According to a recent submission, Sands reported $ 14 billion in long-term debt, $ 3 billion in total equity, and $ 20 billion in total assets. DraftKings balance sheets, on the other hand, have no long-term debt. Instead, DKNG reported total capital of $ 2.2 billion and total assets of $ 4.4 billion. This includes $ 2.6 billion in cash and $ 1.1 billion in intangible assets and goodwill.
- Despite the prolonged slump caused by the coronavirus crisis, Sands does not bear significant impairment costs. In addition, the company’s cost controls limited operating cash burns in 2020 to only $ 1.3 billion and $ 105 million in the first half of 2021.
- Therefore, Sands’ $ 12 billion in assets and equipment on its balance sheet could bring strong profits as its operations in Macau and Singapore return to normal.
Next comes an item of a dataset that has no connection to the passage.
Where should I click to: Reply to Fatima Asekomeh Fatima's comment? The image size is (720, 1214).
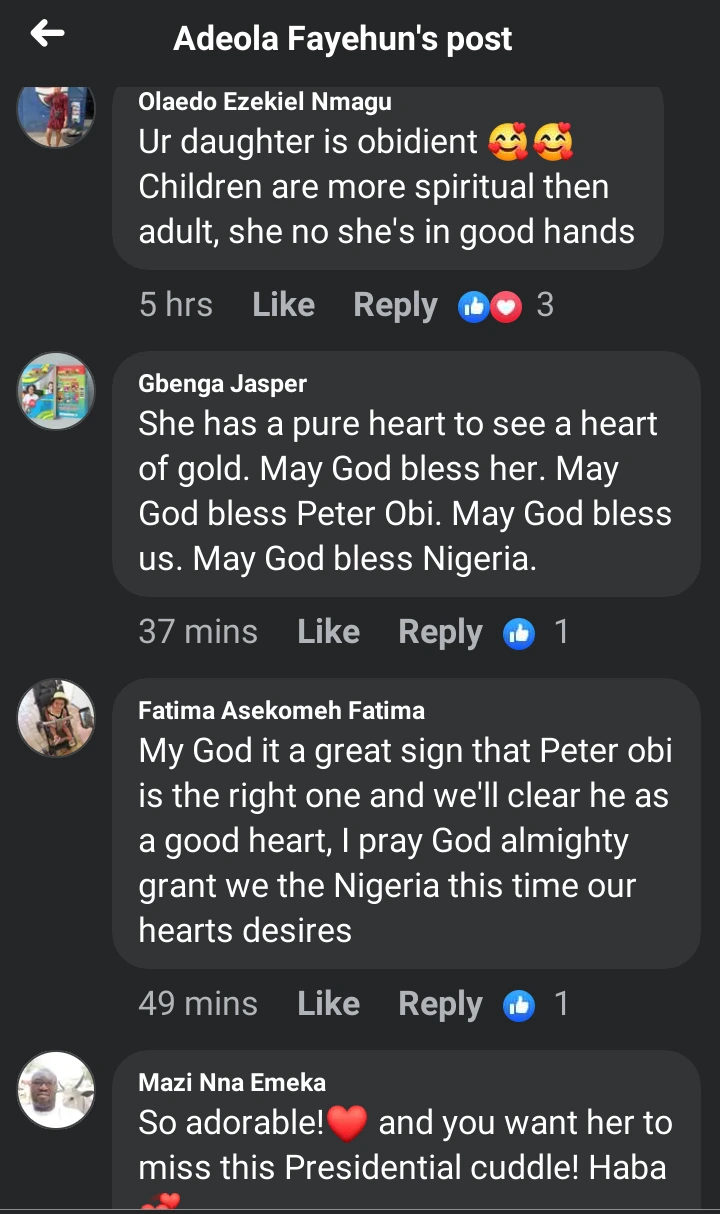[x=440, y=1004]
As I emphasized in the previous article, Should I bet on Las Vegas Sands shares after a historic announcement?The Singapore and Macau properties of Sands generate EBITDA margins of 54% and 36%, respectively.
- The DraftKings balance sheet consists of more cash and intangible assets. Therefore, the current market capitalization of a stock is linked to long-term earnings growth and profitability expectations.
- Given Sands’ strong cost controls, low cash burn rates, and high historical asset returns, it looks like a safer bet on DraftKings.